INQUIRING LINE

Why does early experience provide better warm-starts for downstream reinforcement learning?

This explores why building up experience or capability *before* the reinforcement-learning phase — a 'warm start' — pays off downstream, and the corpus suggests the answer is that RL mostly sharpens and activates what's already present rather than creating it.


This explores why feeding a model experience early — before the main reinforcement-learning push — makes that later RL more effective. The collection doesn't use the phrase 'warm-start' directly, but several notes converge on a single explanation: RL is largely an *activation and sharpening* process, not a *creation* process, so whatever you plant early determines the ceiling of what RL can reach.
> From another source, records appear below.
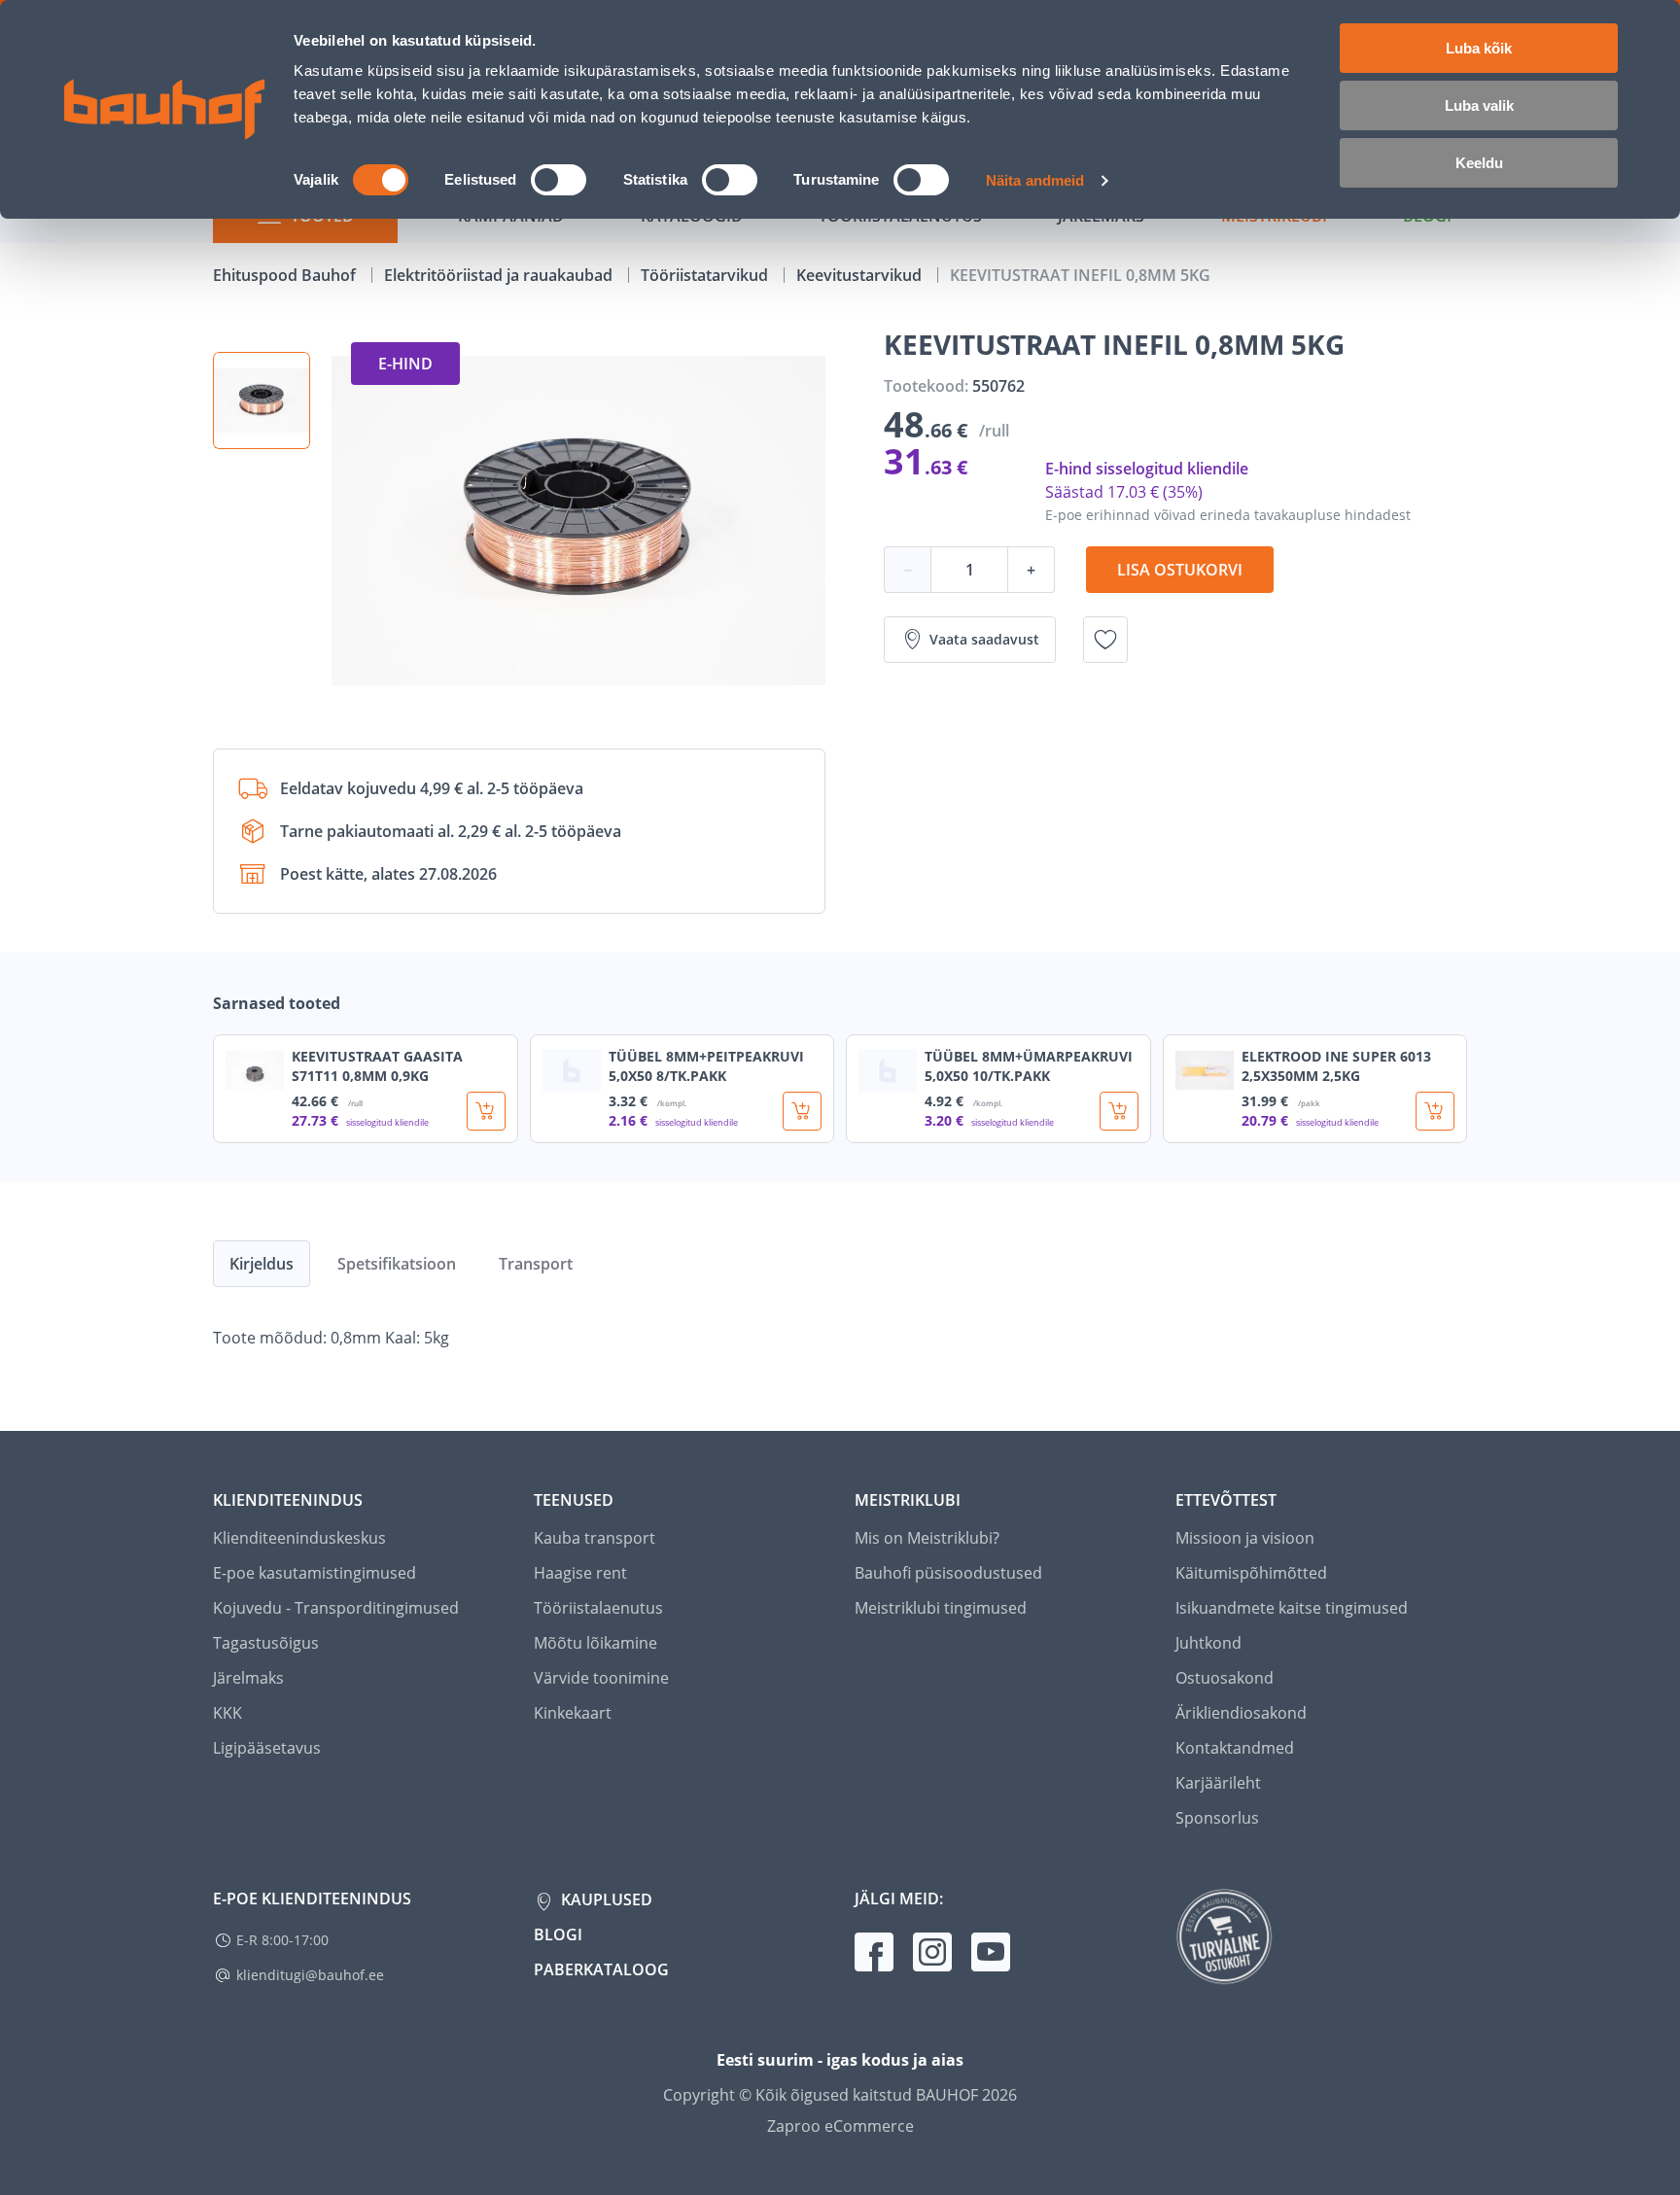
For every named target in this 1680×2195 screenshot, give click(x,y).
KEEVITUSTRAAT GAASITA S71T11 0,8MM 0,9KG (377, 1066)
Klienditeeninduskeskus (299, 1538)
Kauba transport (594, 1538)
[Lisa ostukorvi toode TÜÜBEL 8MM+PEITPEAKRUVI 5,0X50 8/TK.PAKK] (802, 1111)
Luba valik (1479, 105)
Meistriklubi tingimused (941, 1608)
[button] (261, 400)
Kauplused (604, 1899)
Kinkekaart (573, 1713)
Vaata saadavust (984, 639)
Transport (536, 1263)
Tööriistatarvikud (706, 275)
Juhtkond (1208, 1643)
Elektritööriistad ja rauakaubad (500, 275)
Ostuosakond (1224, 1678)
The sharpest version of this comes from work on what reinforcement learning actually does. RLVR (reinforcement learning with verifiable rewards) turns out not to expand the set of problems a model can solve — at high sampling counts the base model matches or beats the RL-tuned one — meaning RL narrows sampling toward solutions the base distribution *already contained* Does RLVR actually expand what models can reason about?. A companion finding shows a single training example can trigger this activation, and even spurious rewards work nearly as well, as long as the right capability was pretrained in What does reward learning actually do to model reasoning?. If RL can only amplify what's latent, then the quality of the early experience *is* the quality of the warm-start: you're not teaching new skills downstream, you're surfacing ones already there.

The order in which capability arrives also matters. RL training moves through two phases — first consolidating procedural execution correctness, then shifting the bottleneck to strategic planning Does RL training follow a predictable two-phase learning sequence?. That sequence implies a warm-start that has already nailed the procedural layer lets RL spend its budget on the harder strategic phase instead of relearning the basics. Relatedly, work on chain-of-thought shows reasoning can be 'planted earlier' — treated as exploratory action *during pretraining* with an information-gain reward — and this lifts downstream math and science performance by ~19% Can chain-of-thought reasoning be learned during pretraining itself?. Earlier planting, better downstream behavior.

There's a structural reason this works so cleanly. RL touches surprisingly little of the network: across seven algorithms and ten model families it updates only 5–30% of parameters, and those updates are nearly identical across random seeds — structural, not arbitrary Does reinforcement learning update only a small fraction of parameters?. A process that adjusts a small, consistent subnetwork is well-suited to *refining* a good starting point and poorly suited to building capability from scratch — which is exactly why the starting point carries so much weight.

The lateral payoff for a curious reader: 'warm-start' isn't just an efficiency trick. Two different lines of work — one showing RL doesn't push past base-model boundaries, another showing knowledge embeds better when reasoning quality is internalized first Can reinforcement learning embed domain knowledge more effectively than supervised fine-tuning? — point to the same uncomfortable idea: the most important learning may happen *before* the reinforcement learning ever starts, and RL is mostly there to find what early experience already put in place.


Sources 6 notes

Does RLVR actually expand what models can reason about?

Pass@k analysis shows base models outperform RLVR models at high k, indicating RLVR doesn't expand solvable problems but rather narrows sampling toward solutions already in the base model's distribution. Distillation, by contrast, genuinely transfers new reasoning patterns.

What does reward learning actually do to model reasoning?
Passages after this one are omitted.